Job A:
Please summarize the Artsy post in two sentences.
Job B:
Reproduce word for word the part of the Artsy post that opens with the words containing "But the 2,000-mile" and closes with "to the present.".

Artsy features Divided and Implied Lines works about the border

Artsy, the premier online platform for art collectors, features my Divided video installation and Implied Lines drone prints of the Mexico-U.S. border in an article titled 10 Photographers Who Have Told the Story of the U.S.–Mexico Border by Jacqui Palumbo. Leading with my Divided video, the article also explores the works of established artists Richard Misrach, Dorothea Lange and Alex Webb. An excerpt of the article is copied below.

 

“The histories of borders have long interested photographer Tomas van Houtryve. “If you’re born on one side or the other, that can decide how prosperous and free you are,” he said. But the line itself can be arbitrary; borders have been decided by any number of reasons, he continued. “With the passage of time, people start to see them as permanent.”

The origins of the U.S.–Mexico border trace back to President James K. Polk’s “Manifest Destiny”—which sent American troops into Mexico to expand the U.S.’s territory to the western coast—as well as the desire among Southern Americans for more slave states. The Mexican–American War ensued, and at its close in 1848, the border was hotly disputed by the two countries. The following year, after an agreement had been reached, the American survey team that set out to plot its path nearly died due to to the unforgiving climate and terrain.

Today, the impact of the border on both countries is boundless. The immigration debate has reached a fever pitch under the administration of U.S. President Donald J. Trump, who enacted a harsh zero-tolerance deportation policy this spring, and continues to seek funding for a complete border wall.

But the 2,000-mile border remains untameable. In some sections, it is marked by thick metal barriers, but it also crosses over rivers and canyons. When photographer Benjamin Rasmussen visited the border in Texas, he was struck by how “brutal” the land is. He, van Houtryve, and countless other photographers have traveled to the great dividing line to document the people crossing and patrolling it, the towns that sit upon it, and beyond. Below, we share the work of 10 such photographers, who have explored this territory from the 1930s to the present.

Dataset section:
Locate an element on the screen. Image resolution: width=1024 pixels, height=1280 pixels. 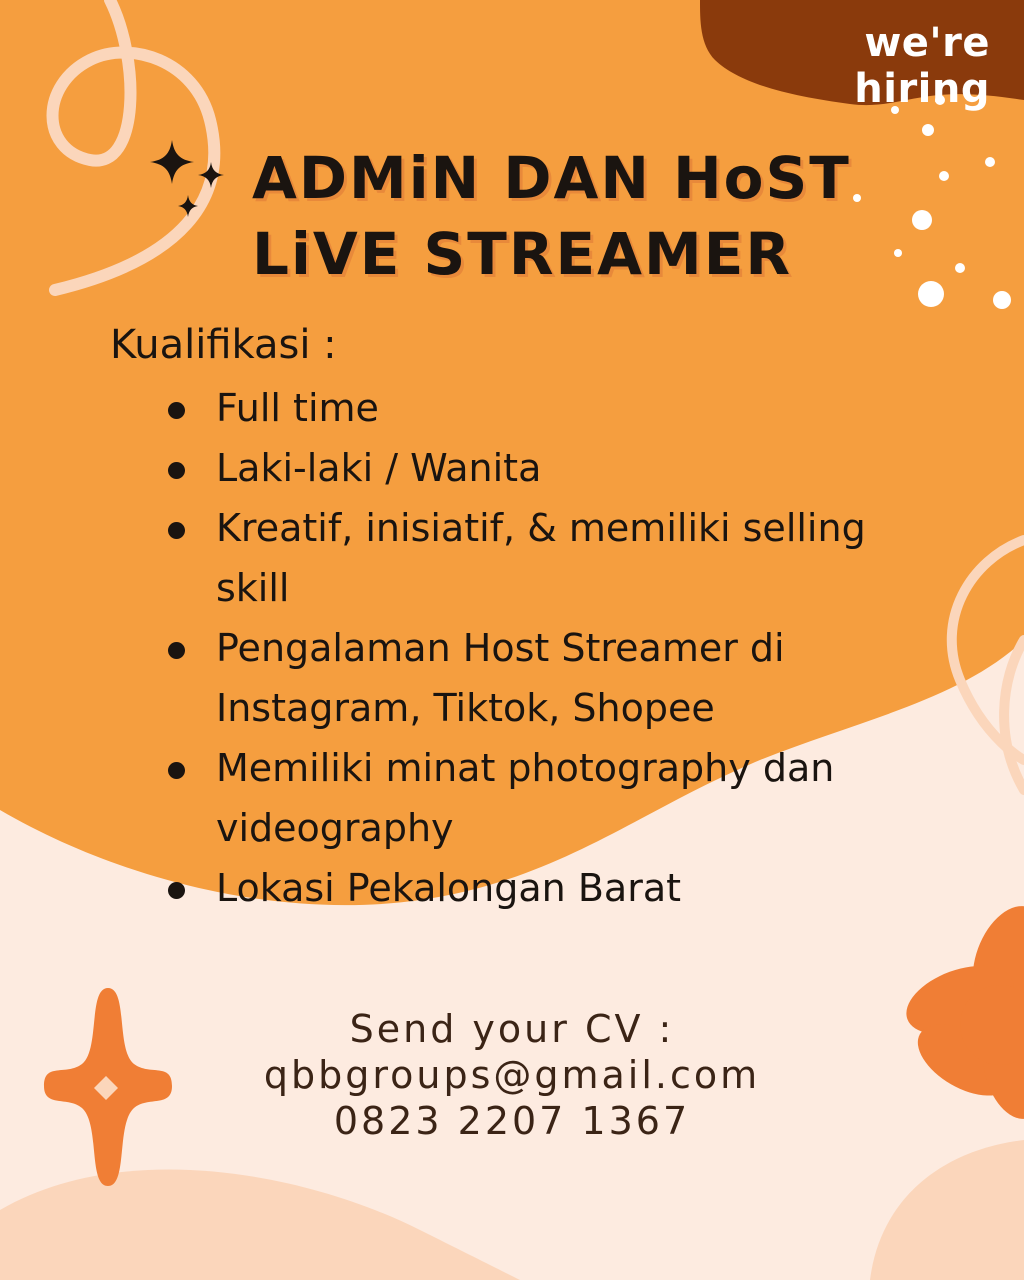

Answer box A:
An Artsy article on photographers of the U.S.–Mexico border features the Divided video installation and Implied Lines drone prints, along with work by Richard Misrach, Dorothea Lange and Alex Webb. The excerpt traces the border to the Mexican–American War, notes the immigration debate under President Trump, and describes the 2,000-mile line as untameable terrain that photographers have documented from the 1930s to the present.

Answer box B:
But the 2,000-mile border remains untameable. In some sections, it is marked by thick metal barriers, but it also crosses over rivers and canyons. When photographer Benjamin Rasmussen visited the border in Texas, he was struck by how “brutal” the land is. He, van Houtryve, and countless other photographers have traveled to the great dividing line to document the people crossing and patrolling it, the towns that sit upon it, and beyond. Below, we share the work of 10 such photographers, who have explored this territory from the 1930s to the present.